Yesterday a post on NetworkWorld made the false claim that Samsung was shipping notebooks infected with a keylogger. This claim has turned out to be false. So what lessons can all learn from the false-positive 'keylogger' fiasco?
- No security product is infallible. All are prone to mistakes and false-positives. While it's easy to blame GFI here as it was its VIPRE product that generated the false-positive, I've yet to use a product that hasn't at one time or other thrown up a false-positive.
- Check, check and then check again! Most tech-savvy readers will have access to more than one antivirus scanner. This is for good reason. It's always a good idea to sweep a suspect file with a second scanner much like going to another doctor for a second opinion.
- VirusTotal.com One of the best ways to double check a file is to upload it to VirusTotal.com and have it scanned by a number of different scanners. It's better to be 100% sure that something is nasty before nuking your PC from orbit.
- Keep logs and screenshots One thing that struck me about the NetworkWorld piece was how it didn't offer any evidence in the form of logs or screenshots. If you suspect that your system has been compromised it's a good idea to keep details of what you're up against.
- Antivirus companies need to stop using folder path detection This false detection seems to be down to VIPRE antivirus software using folder detection. Here Alex Eckelberry General Manager GFI Security, explains what went wrong: "How does this happen?
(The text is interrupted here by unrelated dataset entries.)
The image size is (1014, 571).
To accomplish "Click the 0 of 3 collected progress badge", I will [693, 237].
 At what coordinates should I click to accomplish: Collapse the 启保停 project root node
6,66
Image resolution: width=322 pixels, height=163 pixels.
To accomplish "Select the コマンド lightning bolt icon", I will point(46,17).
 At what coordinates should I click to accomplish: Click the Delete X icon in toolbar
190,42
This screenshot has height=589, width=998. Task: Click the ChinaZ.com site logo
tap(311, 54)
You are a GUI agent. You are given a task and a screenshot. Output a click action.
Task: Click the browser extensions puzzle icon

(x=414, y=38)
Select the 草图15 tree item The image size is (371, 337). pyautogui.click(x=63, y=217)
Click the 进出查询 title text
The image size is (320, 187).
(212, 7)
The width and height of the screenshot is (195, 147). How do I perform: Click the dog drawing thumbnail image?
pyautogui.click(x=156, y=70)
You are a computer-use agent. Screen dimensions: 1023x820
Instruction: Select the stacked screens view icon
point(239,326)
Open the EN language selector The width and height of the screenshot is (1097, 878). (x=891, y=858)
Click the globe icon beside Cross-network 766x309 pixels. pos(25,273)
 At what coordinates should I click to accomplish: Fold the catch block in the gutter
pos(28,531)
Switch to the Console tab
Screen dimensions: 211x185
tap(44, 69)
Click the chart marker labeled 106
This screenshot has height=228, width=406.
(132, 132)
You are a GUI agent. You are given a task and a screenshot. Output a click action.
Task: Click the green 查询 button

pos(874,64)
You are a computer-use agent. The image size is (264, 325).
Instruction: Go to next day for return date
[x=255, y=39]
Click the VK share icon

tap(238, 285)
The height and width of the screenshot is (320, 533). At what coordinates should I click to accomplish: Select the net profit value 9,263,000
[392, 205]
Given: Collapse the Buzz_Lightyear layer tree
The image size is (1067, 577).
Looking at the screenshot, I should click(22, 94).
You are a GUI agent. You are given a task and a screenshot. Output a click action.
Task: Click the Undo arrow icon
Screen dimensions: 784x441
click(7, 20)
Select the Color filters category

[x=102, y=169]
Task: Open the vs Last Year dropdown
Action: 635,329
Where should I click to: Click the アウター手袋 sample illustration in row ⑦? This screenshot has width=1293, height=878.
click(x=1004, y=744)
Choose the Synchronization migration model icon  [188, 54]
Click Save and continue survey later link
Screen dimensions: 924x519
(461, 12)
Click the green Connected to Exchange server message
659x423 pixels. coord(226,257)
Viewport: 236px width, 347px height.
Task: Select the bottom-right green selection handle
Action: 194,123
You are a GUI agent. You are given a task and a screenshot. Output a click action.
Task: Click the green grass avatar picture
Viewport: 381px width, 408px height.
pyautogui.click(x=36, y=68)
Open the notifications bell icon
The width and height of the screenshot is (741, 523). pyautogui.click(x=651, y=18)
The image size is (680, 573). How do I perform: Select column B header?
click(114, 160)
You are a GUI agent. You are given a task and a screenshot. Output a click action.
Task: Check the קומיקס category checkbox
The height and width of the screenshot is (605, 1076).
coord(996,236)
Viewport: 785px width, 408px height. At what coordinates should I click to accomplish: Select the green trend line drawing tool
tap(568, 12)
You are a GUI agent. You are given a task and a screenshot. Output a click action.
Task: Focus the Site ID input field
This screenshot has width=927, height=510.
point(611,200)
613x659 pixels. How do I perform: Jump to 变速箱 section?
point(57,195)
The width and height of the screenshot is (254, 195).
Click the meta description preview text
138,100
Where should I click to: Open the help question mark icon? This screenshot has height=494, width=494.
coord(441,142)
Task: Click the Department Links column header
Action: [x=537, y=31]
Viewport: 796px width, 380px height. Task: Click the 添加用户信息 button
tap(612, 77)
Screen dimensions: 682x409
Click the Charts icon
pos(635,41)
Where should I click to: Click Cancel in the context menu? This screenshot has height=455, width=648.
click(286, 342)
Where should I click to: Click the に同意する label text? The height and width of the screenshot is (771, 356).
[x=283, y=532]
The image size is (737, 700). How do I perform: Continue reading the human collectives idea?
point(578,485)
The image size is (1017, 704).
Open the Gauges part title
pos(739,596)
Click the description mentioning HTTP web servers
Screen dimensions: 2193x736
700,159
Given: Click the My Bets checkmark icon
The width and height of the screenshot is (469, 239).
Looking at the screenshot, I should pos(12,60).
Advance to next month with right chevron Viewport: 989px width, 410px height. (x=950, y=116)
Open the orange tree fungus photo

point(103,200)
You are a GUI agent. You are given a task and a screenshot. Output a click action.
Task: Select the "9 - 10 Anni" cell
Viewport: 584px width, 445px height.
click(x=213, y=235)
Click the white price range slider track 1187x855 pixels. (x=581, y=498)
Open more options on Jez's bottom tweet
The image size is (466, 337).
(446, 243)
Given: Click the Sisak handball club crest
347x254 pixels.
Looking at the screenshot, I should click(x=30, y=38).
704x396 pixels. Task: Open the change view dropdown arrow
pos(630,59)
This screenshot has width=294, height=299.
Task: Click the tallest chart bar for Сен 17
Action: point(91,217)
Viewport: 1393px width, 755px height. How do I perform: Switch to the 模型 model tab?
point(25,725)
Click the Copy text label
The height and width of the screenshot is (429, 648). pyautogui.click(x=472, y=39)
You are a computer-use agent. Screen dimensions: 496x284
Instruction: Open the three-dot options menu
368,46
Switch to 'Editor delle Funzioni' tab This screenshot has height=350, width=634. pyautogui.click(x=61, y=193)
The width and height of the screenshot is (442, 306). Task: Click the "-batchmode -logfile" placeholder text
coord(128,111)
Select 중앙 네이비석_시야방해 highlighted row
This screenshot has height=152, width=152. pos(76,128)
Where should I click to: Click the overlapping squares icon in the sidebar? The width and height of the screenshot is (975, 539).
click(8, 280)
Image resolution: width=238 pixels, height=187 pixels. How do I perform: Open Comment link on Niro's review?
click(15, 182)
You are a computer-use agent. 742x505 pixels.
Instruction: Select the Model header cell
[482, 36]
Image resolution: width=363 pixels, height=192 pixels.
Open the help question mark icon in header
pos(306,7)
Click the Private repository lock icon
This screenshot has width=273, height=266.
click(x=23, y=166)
A researcher has a number of tools at his or her disposal to detect a piece of malware. These include a broad range of detection types based on the malware in question. Sometimes, a simple signature is fine; other times, a more carefully crafted detection is needed. In VIPRE, among some of the detection types are heuristic (meaning, using a method of pattern analysis on the file); behaviorial (looking at the behaviour of a file in VIPRE's emulator to see if it does anything malicious) or signature-based (simply creating a file signature for the file). Part of the heuristic toolkit used might be any number of types of analyses, and these can include looking at the contents of the file for specific patterns that indicate malware. A researcher can also (but rarely) use a folder path as part of a more comprehensive detection set. Imagine you're a researcher: You see the folder name "C:\windows\sl". This is, indeed, something one would never find on a Windows system at the time the detection was written, so the researcher added this folder path to his heuristics for this keylogger. It was peer-reviewed and tested against a broad range of Windows platforms, including every foreign language set. Everything is fine and dandy... except that at some point several years after the original detection was written, Windows Live started using that directory to install Slovenian language files for Windows Live. Samsung started pre-installing Windows Live, including all the languages, and there you have the problem we're having today."
- It's never a bad idea to scan new gear for malware It's a good idea to run all new gear that has storage past a malware scanner just in case. Anything that has storage is capable of being a home to malware. Same goes when setting up a new PC. You don't know what's on those discs or in those downloads!